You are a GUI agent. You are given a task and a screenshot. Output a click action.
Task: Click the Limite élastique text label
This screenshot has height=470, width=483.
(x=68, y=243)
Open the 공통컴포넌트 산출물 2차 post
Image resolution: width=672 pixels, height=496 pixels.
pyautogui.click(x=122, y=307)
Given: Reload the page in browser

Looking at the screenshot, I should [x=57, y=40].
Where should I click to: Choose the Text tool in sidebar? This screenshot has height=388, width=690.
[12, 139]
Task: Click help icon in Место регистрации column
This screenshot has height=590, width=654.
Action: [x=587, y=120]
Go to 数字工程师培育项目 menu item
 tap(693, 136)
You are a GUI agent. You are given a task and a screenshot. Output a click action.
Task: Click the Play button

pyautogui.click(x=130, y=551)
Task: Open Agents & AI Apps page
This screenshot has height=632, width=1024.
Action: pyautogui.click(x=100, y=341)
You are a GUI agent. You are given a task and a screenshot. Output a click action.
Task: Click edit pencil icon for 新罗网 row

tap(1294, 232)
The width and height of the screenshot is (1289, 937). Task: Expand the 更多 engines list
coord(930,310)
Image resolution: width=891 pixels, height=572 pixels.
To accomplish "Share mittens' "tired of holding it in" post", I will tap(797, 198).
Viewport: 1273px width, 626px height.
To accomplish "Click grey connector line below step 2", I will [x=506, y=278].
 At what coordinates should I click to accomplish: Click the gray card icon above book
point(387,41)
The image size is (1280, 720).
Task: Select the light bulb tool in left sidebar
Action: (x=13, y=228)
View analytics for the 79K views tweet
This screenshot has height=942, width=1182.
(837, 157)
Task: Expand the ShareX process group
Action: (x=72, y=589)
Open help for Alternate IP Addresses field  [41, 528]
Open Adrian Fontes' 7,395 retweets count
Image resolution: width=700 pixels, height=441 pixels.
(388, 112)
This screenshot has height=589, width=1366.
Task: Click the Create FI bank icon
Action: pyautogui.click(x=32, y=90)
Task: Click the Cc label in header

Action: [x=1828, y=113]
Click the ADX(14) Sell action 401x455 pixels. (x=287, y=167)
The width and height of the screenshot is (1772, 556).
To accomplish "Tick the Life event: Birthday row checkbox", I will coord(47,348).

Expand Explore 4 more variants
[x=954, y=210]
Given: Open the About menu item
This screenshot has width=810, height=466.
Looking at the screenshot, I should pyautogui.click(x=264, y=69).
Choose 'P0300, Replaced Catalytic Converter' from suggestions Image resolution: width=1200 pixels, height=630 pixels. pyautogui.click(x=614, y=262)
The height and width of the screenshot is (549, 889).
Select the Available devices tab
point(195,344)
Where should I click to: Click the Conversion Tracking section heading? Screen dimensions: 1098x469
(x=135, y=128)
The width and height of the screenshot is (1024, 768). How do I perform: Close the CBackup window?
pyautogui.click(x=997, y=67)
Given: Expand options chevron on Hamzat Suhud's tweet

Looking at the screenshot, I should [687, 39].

+++

Word for word, give the entire listing again.

You are a GUI agent. You are given a task and a screenshot. Output a click action.
Task: Click the Limite élastique text label
This screenshot has height=470, width=483.
(x=68, y=243)
Open the 공통컴포넌트 산출물 2차 post
Image resolution: width=672 pixels, height=496 pixels.
pyautogui.click(x=122, y=307)
Given: Reload the page in browser

Looking at the screenshot, I should [x=57, y=40].
Where should I click to: Choose the Text tool in sidebar? This screenshot has height=388, width=690.
[12, 139]
Task: Click help icon in Место регистрации column
This screenshot has height=590, width=654.
Action: [x=587, y=120]
Go to 数字工程师培育项目 menu item
 tap(693, 136)
You are a GUI agent. You are given a task and a screenshot. Output a click action.
Task: Click the Play button

pyautogui.click(x=130, y=551)
Task: Open Agents & AI Apps page
This screenshot has height=632, width=1024.
Action: pyautogui.click(x=100, y=341)
You are a GUI agent. You are given a task and a screenshot. Output a click action.
Task: Click edit pencil icon for 新罗网 row

tap(1294, 232)
The width and height of the screenshot is (1289, 937). Task: Expand the 更多 engines list
coord(930,310)
Image resolution: width=891 pixels, height=572 pixels.
To accomplish "Share mittens' "tired of holding it in" post", I will tap(797, 198).
Viewport: 1273px width, 626px height.
To accomplish "Click grey connector line below step 2", I will [x=506, y=278].
 At what coordinates should I click to accomplish: Click the gray card icon above book
point(387,41)
The image size is (1280, 720).
Task: Select the light bulb tool in left sidebar
Action: (x=13, y=228)
View analytics for the 79K views tweet
This screenshot has height=942, width=1182.
(837, 157)
Task: Expand the ShareX process group
Action: (x=72, y=589)
Open help for Alternate IP Addresses field  [41, 528]
Open Adrian Fontes' 7,395 retweets count
Image resolution: width=700 pixels, height=441 pixels.
(388, 112)
This screenshot has height=589, width=1366.
Task: Click the Create FI bank icon
Action: pyautogui.click(x=32, y=90)
Task: Click the Cc label in header

Action: [x=1828, y=113]
Click the ADX(14) Sell action 401x455 pixels. (x=287, y=167)
The width and height of the screenshot is (1772, 556).
To accomplish "Tick the Life event: Birthday row checkbox", I will coord(47,348).

Expand Explore 4 more variants
[x=954, y=210]
Given: Open the About menu item
This screenshot has width=810, height=466.
Looking at the screenshot, I should pyautogui.click(x=264, y=69).
Choose 'P0300, Replaced Catalytic Converter' from suggestions Image resolution: width=1200 pixels, height=630 pixels. pyautogui.click(x=614, y=262)
The height and width of the screenshot is (549, 889).
Select the Available devices tab
point(195,344)
Where should I click to: Click the Conversion Tracking section heading? Screen dimensions: 1098x469
(x=135, y=128)
The width and height of the screenshot is (1024, 768). How do I perform: Close the CBackup window?
pyautogui.click(x=997, y=67)
Given: Expand options chevron on Hamzat Suhud's tweet

Looking at the screenshot, I should [687, 39].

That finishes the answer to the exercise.